The Audit Committee has the responsibility to review and approve all related party transactions, to prevent potential conflicts of interest and to ensure that related party transactions are disclosed in the reports that the Company files with the SEC as and when required by applicable securities laws and regulations. The term “related party transaction” is generally defined as any transaction (or series of related transactions) in which the Company is a participant and the amount involved exceeds $120,000, and in which any director, director nominee or executive officer of the Company, any holder of more than 5% of the outstanding voting securities of the Company, or any immediate family member of the foregoing persons will have a direct or indirect interest. The term includes most financial transactions and arrangements, such as loans, guarantees and sales of property, and remuneration for services rendered (as an employee, consultant or otherwise) to the Company and its subsidiaries.

 

The Audit Committee will consider all relevant factors when determining whether to approve a related party transaction, including whether the related party transaction is on terms no less favorable than terms generally available to an unaffiliated third party under the same or similar

circumstances and the extent of the related party’s interest in the transaction. No director may participate in the approval of any transaction in which he or she is a related party, but that director is required to provide the Audit Committee with all material information concerning the transaction. Additionally, we require each of our directors and executive officers to complete a directors’ and officers’ questionnaire on an annual basis that requests information about related party transactions.
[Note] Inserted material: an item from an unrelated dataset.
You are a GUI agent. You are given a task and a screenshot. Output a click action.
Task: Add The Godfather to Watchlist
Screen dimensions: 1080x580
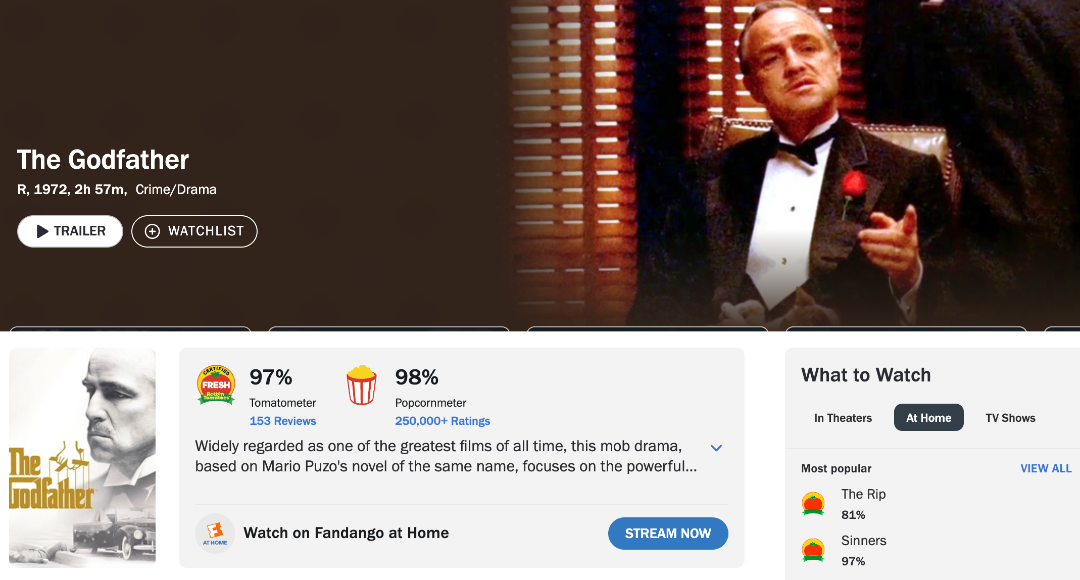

These procedures are intended to determine whether any such related party transaction impairs the independence of a director or presents a conflict of interest on the part of a director, employee, or officer.

 

The following paragraphs discuss related party transactions that occurred during the fiscal year ended September 30, 2018 or were effective during the fiscal year ended September 30, 2018 (other than compensation paid or awarded to the Company’s directors, director nominees and executive officers that is required to be discussed, or is exempt from discussion, in the sections of this proxy statement entitled “Compensation Discussion and Analysis” and “Directors Fees”).


 

The Shareholders’ Agreement

 


In connection with the Business Combination, the Company entered into the Shareholders’ Agreement with WLRS, TPG and certain of its affiliates, including Nexeo Holdco, LLC. The Shareholders’ Agreement provides WLRS and TPG with certain rights and obligations regarding the Company following the Business Combination.

 

The Shareholders’ Agreement provided WLRS, TPG, and their permitted transferees with certain registration rights and, as required by the Shareholders’ Agreement, the Company filed a shelf registration statement with the SEC effective September 1, 2016, relating to (i) the primary offer and sale by the Company of a number of shares of Common Stock equal to the number of Excess Shares (as defined in the shelf registration statement), if any, which, at the Company’s election, may be sold upon certain events to fund the Deferred Cash Consideration (as defined in the shelf registration statement), if any, and (ii) the offer and sale of the Registrable Securities (as defined in the Shareholders’ Agreement) owned by WLRS and TPG (and any permitted transferees). The Company has agreed to keep the shelf registration statement effective on a continuous basis until the date as of

which all such Registrable Securities have been sold or another registration statement is filed under the Securities Act of 1933. WLRS and TPG are also entitled to unlimited piggyback registration rights. The registration rights of WLRS and TPG are subject to customary black-out periods, cutback provisions and other limitations as set forth in the Shareholders’ Agreement.

 

Subject to specified ownership thresholds, each of WLRS and TPG were provided with the right to designate directors for appointment to the Board of Directors, and representation on the committees of the Board of Directors, other than the Audit Committee. See “Proposal 1: Election of Directors” beginning on page 10 of this proxy statement for additional information.

 

TPG is subject to a customary standstill with respect to the issued and outstanding equity securities of the Company through the date that is three months following the date on which TPG no longer maintains the right to designate two directors to the Board of Directors.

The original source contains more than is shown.